Parameter | Type (Default) | Notes |
---|---|---|
udpPort | Integer (60000) | This is the UDP port that the EdgeModuleHA sends and receives messages. NOTE: the IoT Edge Module, via a creationOption, needs to be configured where the host listens on this port on behalf of the module. |
broadcastSubnet | String (“192.168.15.0”) | Because the IoT Edge Module runs in a container on a different network, EdgeModuleHA needs to know the external network that other IoT Edge systems are running on. This network is assumed to be a 24 bit network. |
probeIntervalMS | Integer (200) | How often in milliseconds UDP packets are sent on the network. |
failedProbeCount | Integer (3) | The total number of missed probes at the probeIntervalMS duration until the Active host is considered down and an election is forced. |
Using the desired TWIN of the IoT Edge Module, the same parameter can be passed as shown below:
{
"properties": {
"desired": {
"IoTEdgeModuleHA": {
"probeIntervalMS": 1000,
"failedProbeCount": 3,
"udpPort": 2000,
"broadcastSubnet": "192.168.15.0"
},
},
"reported": {
}
},
"tags": {}
}
The following reported TWINs show the state of the IoTEdgeModuleHA. In addition to the desired properties there are 4 additional properties:
Property | Value | Notes |
---|---|---|
isActive | true or false | Indicates if this IoTEdgeModuleHA is in active state |
bootTimeEPOCH | Integer EPOCH | When the module started, used in election criteria |
lastElection | Date | When the last election happened |
Peers | Delimeted string | Shows all the peers by: IoTEdgeGatewayId | isActive | bootTimeEPOCH | lastSeen |
{
"properties": {
"desired": {
},
"reported": {
"IoTEdgeModuleHA": {
"isActive": false,
"bootTimeEPOCH": 1592424685,
"lastElection": "2020-06-17T19:07:27.1922825Z",
"peers": "node2|True|1592419489|06/17/2020 20:11:25;node1|False|1592424685|06/17/2020 20:11:26;",
"udpPort": 2000,
"broadcastSubnet": "192.168.15.0",
"probeIntervalMS": 1000,
"failedProbeCount": 3
}
}
},
"tags": {}
}
Adding the following createOptions will expose the UDP port when deploying:
"modules": {
"hamodule": {
"version": "1.0",
"type": "docker",
"status": "running",
"restartPolicy": "always",
"settings": {
"image": "${MODULES.hamodule}",
"createOptions": "{\"ExposedPorts\":{\"2000/udp\":{}},\"HostConfig\":{\"PortBindings\":{\"2000/udp\":[{\"HostPort\":\"2000\"}]}}}"
}
}
}
When a node fails to receive probes from the active host in failedProbeCount duration, it assumes the role of isActive and if other nodes are online will go into election mode.
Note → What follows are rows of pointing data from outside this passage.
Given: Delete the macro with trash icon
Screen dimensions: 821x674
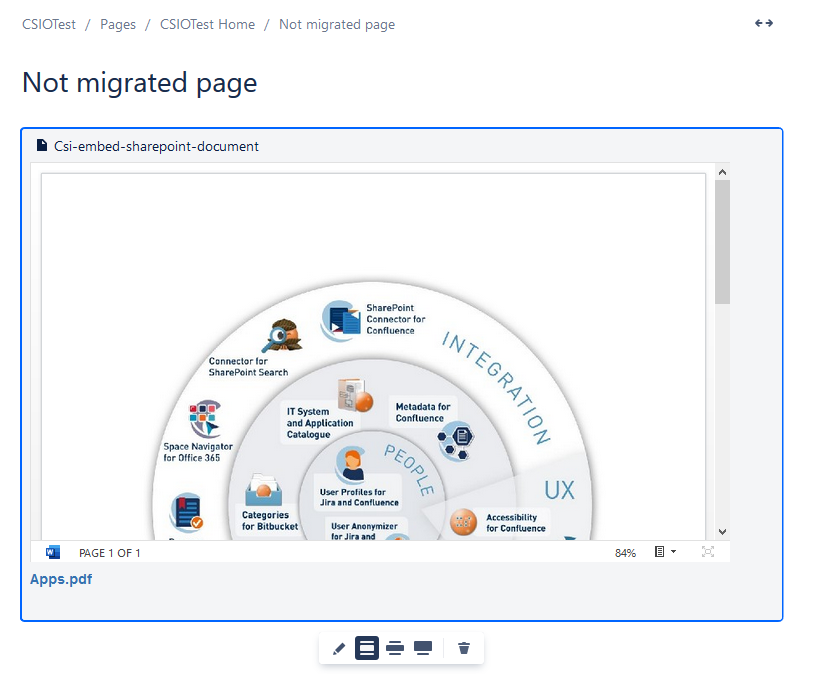Looking at the screenshot, I should point(464,648).
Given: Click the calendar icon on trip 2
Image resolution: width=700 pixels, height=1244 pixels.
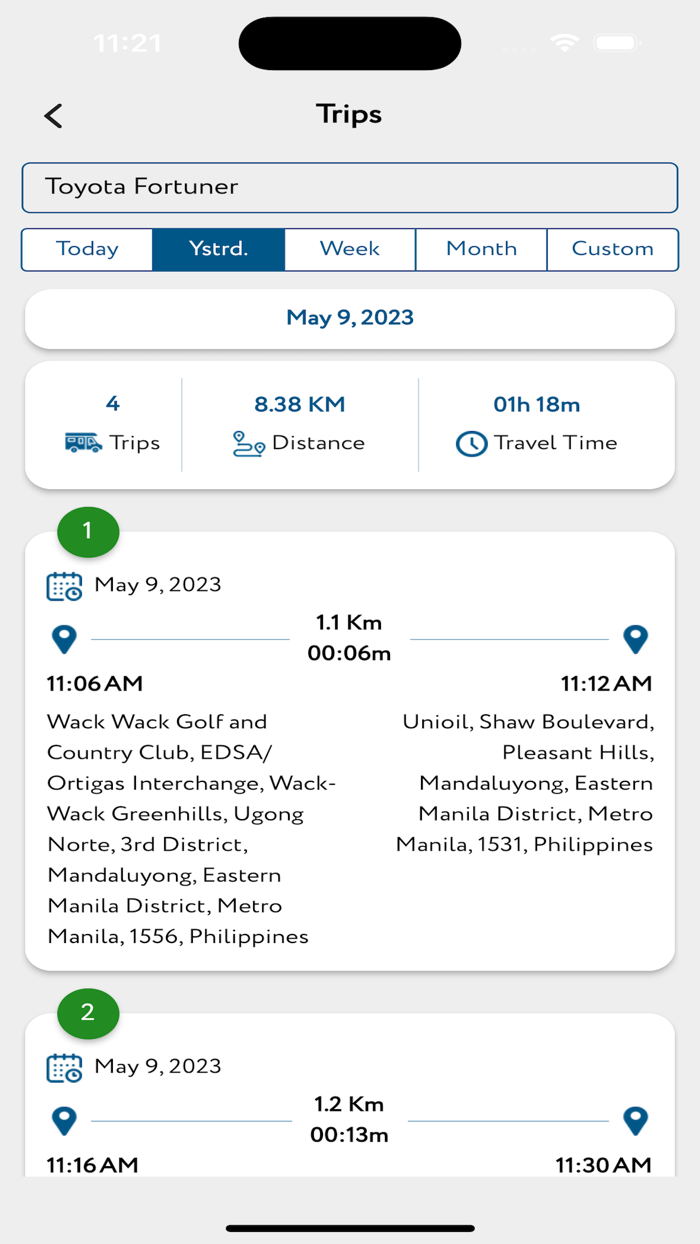Looking at the screenshot, I should [64, 1067].
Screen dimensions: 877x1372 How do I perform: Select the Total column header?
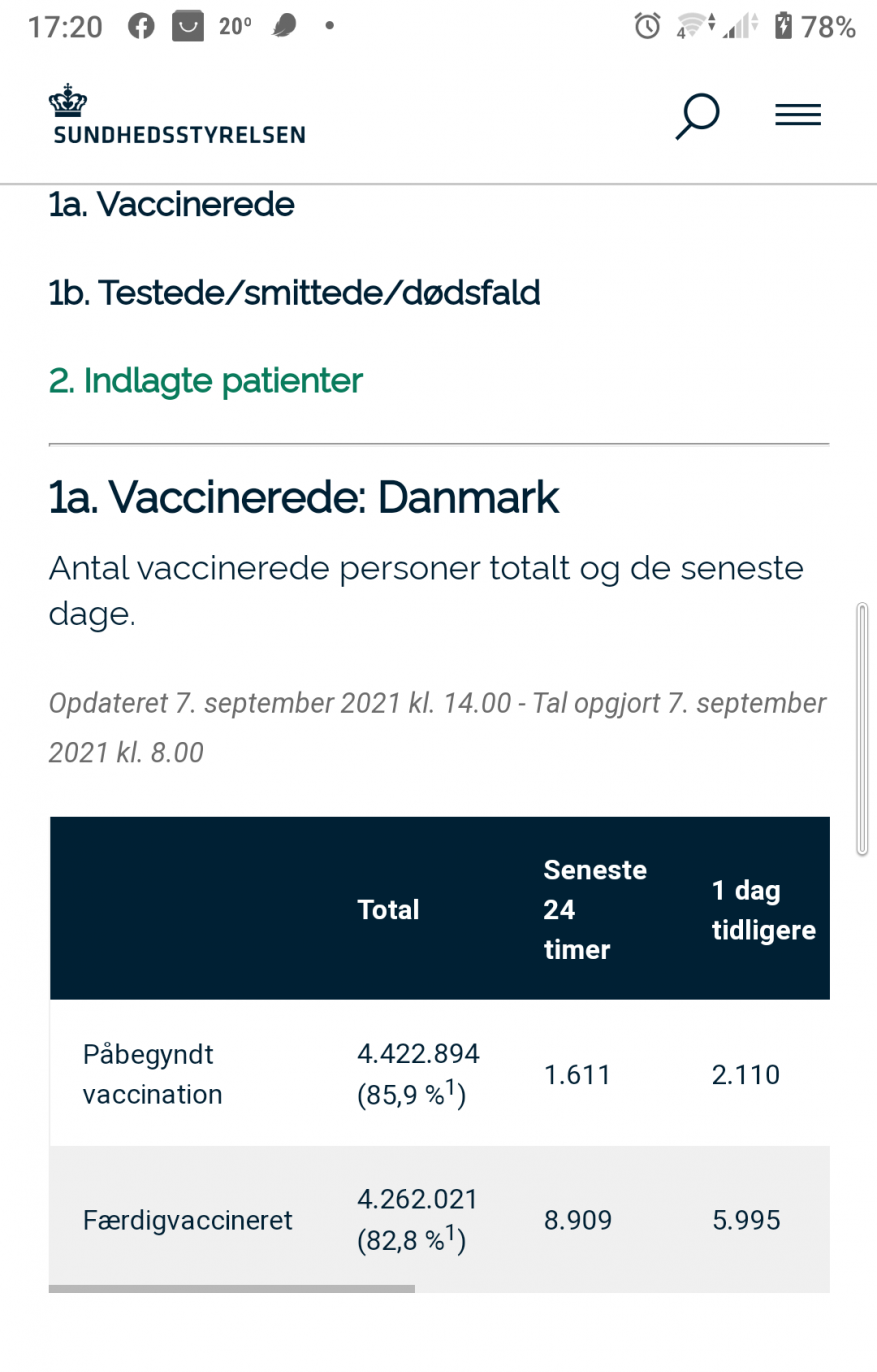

When one or more node claim to be “Active” and election is forced. This election is based on 1) the highest bootTimeEPOCH and if there is a tie in bootTimeEPOCH the gatewayDeviceID that is highest in the alphabet “a0001” wins over “b0001”.
Configuring the failedProbeCount too low can cause failovers to happen under CPU load. Testing and tuning should be considered based on need.
Shown below, either stopping or having a failure of a host or module can force an election in less than a second.
This project contains all source code.